Yesterday I had been looking at dogs at my nearest shelter, and there was one who might be a good fit. I felt really guilty - like I'm "cheating" on Nera's memory, but then I fell asleep and had the following dream:
Me and Nera were staying at a hotel in Töölö, Helsinki. She disappeared and wouldn't answer my calls, so I went out running in the streets and asked the police to help, too. After some frantic running and searching it occurred to me that Nera might have died and be hiding under the bed in our room. I went back to the hotel, which now had a huge temple-like atrium, and I found a guest book in there. It was open at a page that stated "KUOLLEET VIERAAT" ("dead guests"). The second highest name on the list read "NERA-KOIRA", ("Nera the dog"), and I broke down crying. Nera appeared in the room next to me, I dropped on my knees and kissed and hugged her and gently stroked her silky black fur. A sense of goodness and acceptance was emanating off of her, and I felt consoled. Her fur began to feel different and her body seemed to shirink in size; when I opened my eyes, I saw that she now had brownish fur with dark tips. I realized that Nera will always stay with me, but this was her way of giving me permission to give a home to another angel.

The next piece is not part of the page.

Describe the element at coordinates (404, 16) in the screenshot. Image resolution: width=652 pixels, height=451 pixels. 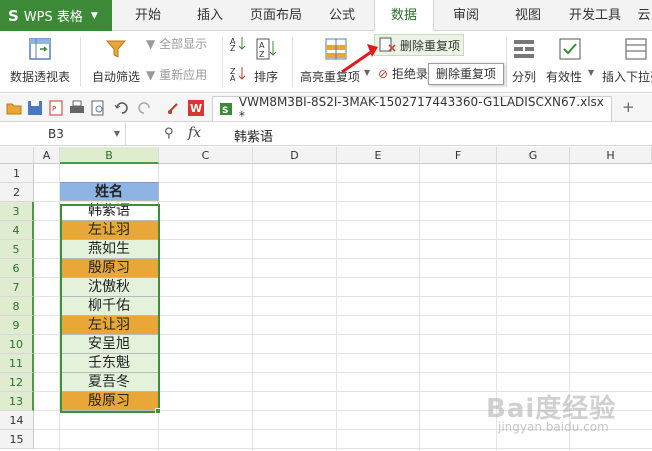
I see `tab-data: 数据` at that location.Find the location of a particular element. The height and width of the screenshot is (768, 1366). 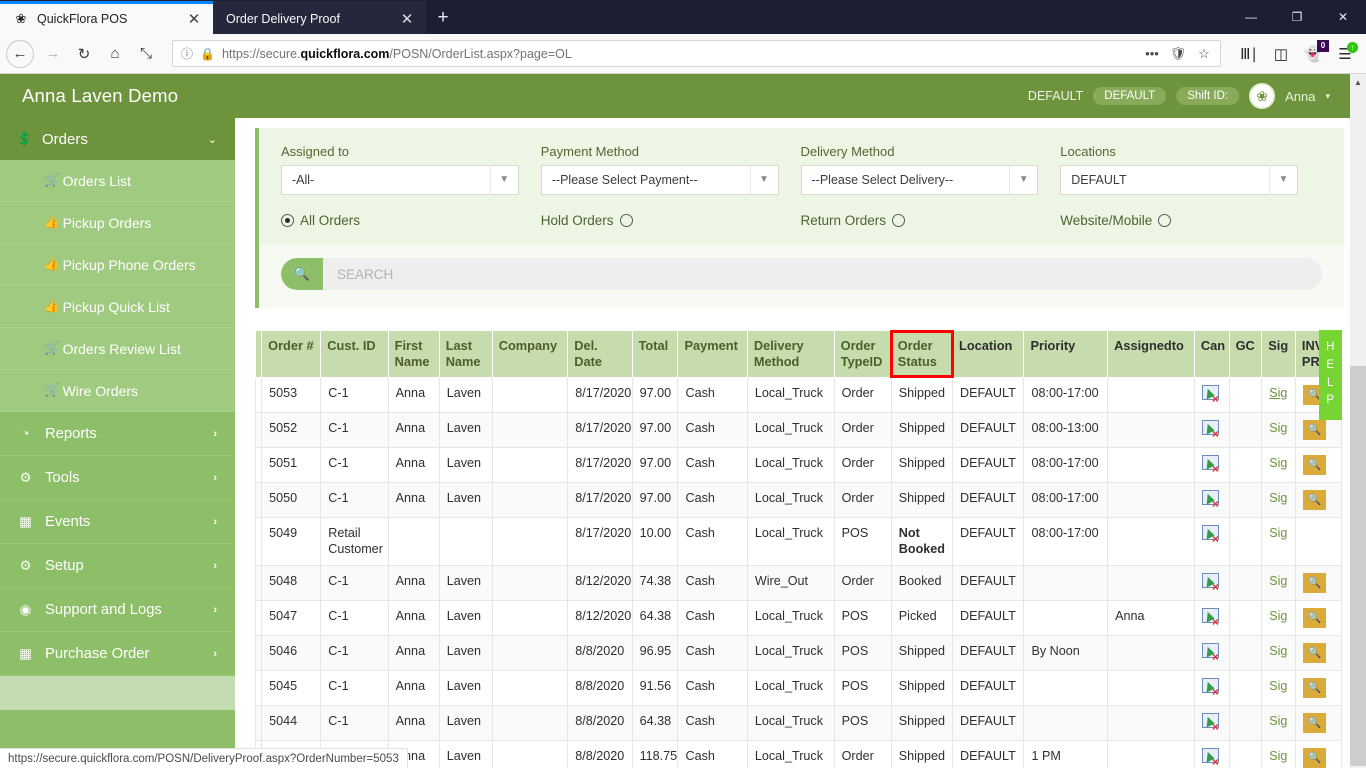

When I woke up, I filled out the form for the dog I had been looking at yesterday. She's a two-year old, 20kg spitz mix, and according to the shelter she's very energetic and loves the outdoors. Her name is Pihlaja, "Rowan". The shelter will respond to me in a month and hopefully I'll get to go meet her there to see if we are a good fit.
I cleaned up my garbage cabinet and washed the containers, wiped the floors, and had pasta with hummus, arugula and brazil nuts for breakfast. I have a feeling that Nera is smiling at me and approving of what I did. It's of course still unsure if the shelter will think that we are a good fit, but let's hope! It's not an insult to Nera's memory to give a home to someone else who needs it.